Tablets 10 mg

Lorafast 10 mg

Table Of Content

Lorafast 10 mg


The active substance is loratadine. Each tablet of Lorafast contains 10 mg loratadine.
The other ingredients are lactose monohydrate, corn starch and magnesium stearate.


Loratadine is a tricyclic antihistamine with selective, peripheral H1-receptor activity. Loratadine has no significant H2-receptor activity.


Absorption and metabolism: After oral administration, loratadine is rapidly and well absorbed and undergoes an extensive first pass metabolism, mainly by CYP3A4 and CYP2D6. The major metabolite is active and responsible for a large part of the clinical effect.
Distribution: Loratadine is highly bound (97% to 99%) and its active metabolite moderately bound (73% to 76%) to plasma proteins.
Elimination: Approximately 40% of the dose is excreted in the urine and 42% in the faeces over a 10 day period and mainly in the form of conjugated metabolites.


Loratadine is indicated for the symptomatic treatment of allergic rhinitis and chronic idiopathic urticaria.


Lorafast may be taken without regard to meal time.
Adults and children over 12 years of age: 10 mg once daily one tablet.

Pediatric patients:

Children 2 to 12 years of age with:
  • Body weight more than 30 kg: 10 mg once daily one tablet.
  • Body weight 30 kg or less: (5mg) 5ml of the syrup once daily, the tablets are not suitable in children with a body weight less than 30 kg.
Children under 2 years of age:

The safety and efficacy of Loratadine use in these patients has not been established.
Patients with hepatic impairment: Patients with severe liver impairment should be administered a lower initial dose because they may have reduced clearance of loratadine.

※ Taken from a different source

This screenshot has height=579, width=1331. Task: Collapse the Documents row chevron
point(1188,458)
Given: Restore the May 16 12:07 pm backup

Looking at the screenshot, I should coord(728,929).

  • Adults and children weighing more than 30 kg: An initial dose of 10 mg every other day is recommended.
  • Children weighing 30 kg or less: An initial dose of 5 ml (5 mg) every other day is recommended.
Patients with renal impairment:

No dosage adjustments are required in patients with renal insufficiency.
Elderly: No dosage adjustments are required in the elderly.


Hypersensitivity to the active substance or to any of the excipients.

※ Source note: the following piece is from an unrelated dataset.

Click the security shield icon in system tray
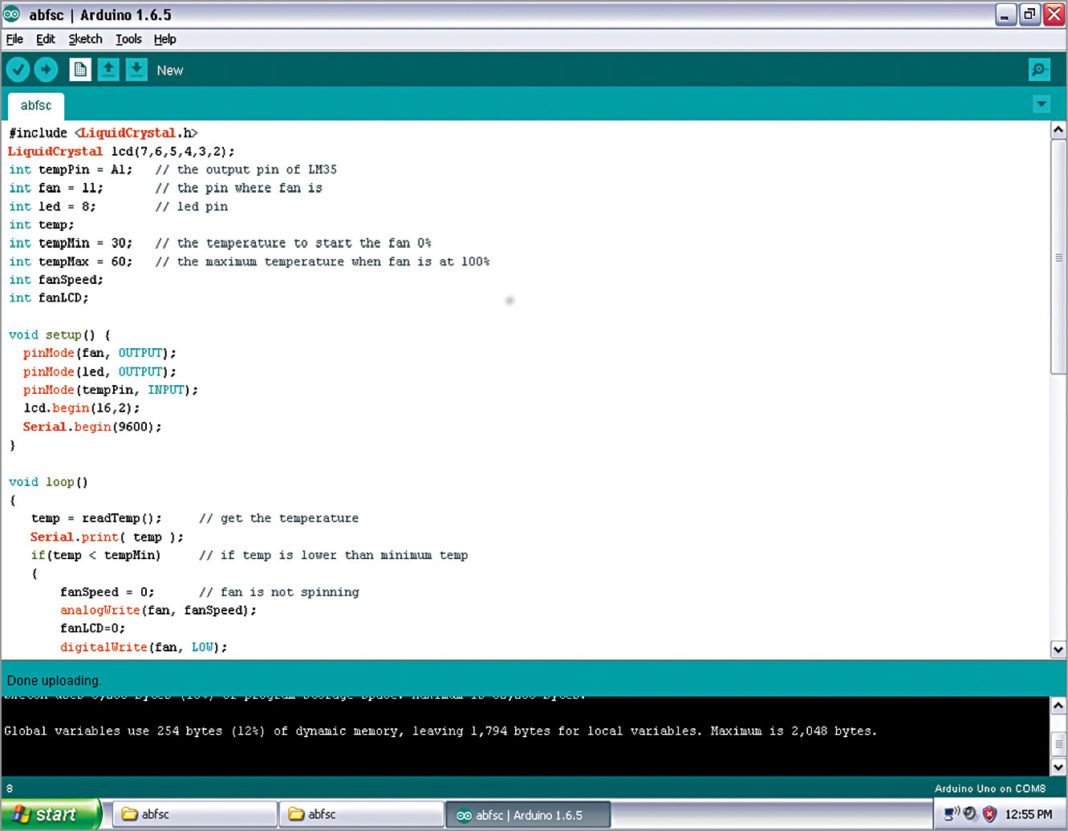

  • Loratadine should be administered with caution in patients with severe liver impairment.
  • This product contains sucrose; thus patients with rare hereditary problems of fructose intolerance, glucose-galactose malabsorption or sucrose isomaltase insufficiency should not take this medicine.
  • This product contains lactose. Patients with rare hereditary problems of galactose intolerance, the Lapp lactase deficiency or glucose-galactose malabsorption should not take this medicine.
  • The administration of Loratadine should be discontinued at least 48 hours before skin tests since antihistamines may prevent or reduce otherwise positive reactions to dermal reactivity index.

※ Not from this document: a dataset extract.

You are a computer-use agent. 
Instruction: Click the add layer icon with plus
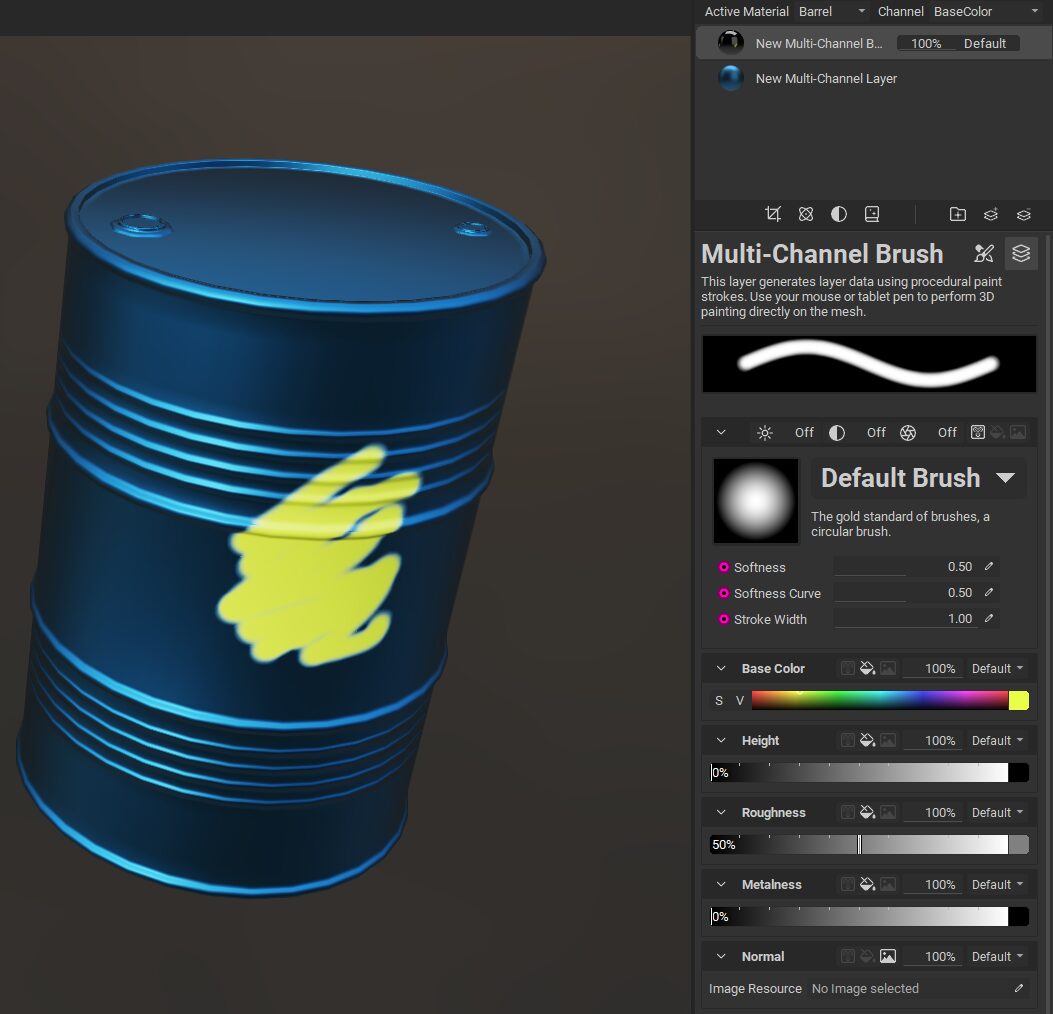pos(990,214)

  • When administered concomitantly with alcohol, Loratadine have no potentiating effects.
  • Potential interaction may occur with all known inhibitors agents of CYP3A4 or CYP2D6 resulting in elevated levels of loratadine, which may cause an increase in adverse events.
  • Increase in plasma concentrations of loratadine has been reported after concomitant use with ketoconazole, erythromycin, and cimetidine, but without clinically significant changes.


As a precautionary measure, it is preferable to avoid the use of loratadine during pregnancy.


Loratadine is excreted in breast milk, therefore the use of loratadine is not recommended in breast-feeding women.

Effects on ability to drive and use machines:

Patients should be informed that very rarely some people experience drowsiness, which may affect their ability to drive or use machines.


Common adverse reactions reported in clinical trials in pediatric patients aged 2 through 12 years: were headache, nervousness, and fatigue.
The most frequent adverse reactions reported in adults and adolescents were somnolence, headache, increased appetite and insomnia.


Overdosage with loratadine increased the occurrence of anticholinergic symptoms.
In the event of overdose, general symptomatic and supportive measures should be instituted and maintained for as long as necessary. Administration of activated charcoal as a slurry with water may be attempted. Gastric lavage may be considered. Loratadine is not removed by haemodialysis and it is not known if loratadine is removed by peritoneal dialysis. Medical monitoring of the patient is to be continued after emergency treatment.


Store at temperature below 25 ̊C.


Lorafast is supplied as blister strips (Aluminum – Clear PVC), each strip contains 10 tablets and each pack contains 1 or 2 blister strips (10 or 20 tablets per pack).